Richard Knolles (c. 1545 – July 1610) was an English historian and translator, known for his historical account of the Ottoman Empire, the first major description in the English language.

==Life==
A native of Northamptonshire, Knolles was born in the 1540s, probably at Cold Ashby. He was educated at Lincoln College, Oxford, where he graduated with a BA in January 1565. Knolles then became a fellow at Lincoln College, and obtained his MA there in July 1570. Some time after 1571, he left Oxford to become headmaster at a grammar school in Sandwich, Kent, which was founded by Sir Roger Manwood in about 1563.

After Manwood's death in 1592, his son, Sir Peter became Knolles' professional and literary patron and encouraged him to write.

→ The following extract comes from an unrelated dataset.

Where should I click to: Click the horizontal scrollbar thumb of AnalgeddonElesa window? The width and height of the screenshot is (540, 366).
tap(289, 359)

Knolles died in Sandwich in July 1610, and was buried in St Mary's church.

==Works==
In 1603, Knolles published his Generall Historie of the Turkes, of which several editions subsequently appeared, among them Sir Paul Rycaut's edition (1700). Rycaut's edition includes his account of his time in Constantinople as secretary to the English ambassador. While the topic of the Turks was very popular during the period in which Knolles wrote, with an estimated 1,000 works about the Turks published in Europe between 1501 and 1550, Knolles' history was the first chronicle of the military and political aspects of the Ottoman Empire to be written in English. Previous histories had been available only in Latin and were thus not widely circulated.

Knolles also published a composite translation of Jean Bodin's Les Six livres de la République in 1606, under the title The Six Bookes of a Commonweale. It is based on both the French and Latin versions of Bodin's text and was dedicated to Sir Peter Manwood.

He completed a translation from the Latin of William Camden's Britannia, which was said to be "much estemed" by Camden, but was never published. The manuscript survives in the Bodleian Library, Oxford.

===The Generall Historie of the Turkes===
- Dates of editions
- 1603 – original edition
- 1610
- 1621 – includes continuation by Edward Grimeston
- 1631 – includes continuation by Sir Thomas Roe, English Ambassador in Constantinople
- 1638
- 1687
- 1700 – Sir Paul Rycaut edition
- 1701 – two-volume abridged edition by John Savage

==Reputation==
Knolles' work had considerable merits of style and of arrangement. Samuel Johnson praised him as the best of English historians, saying that "in his history of the Turks [Knolles] has displayed all the excellencies that narration can admit." Johnson explained Knolles' limited reputation by pointing out that his history recounted "enterprizes and revolutions, of which none desire to be informed".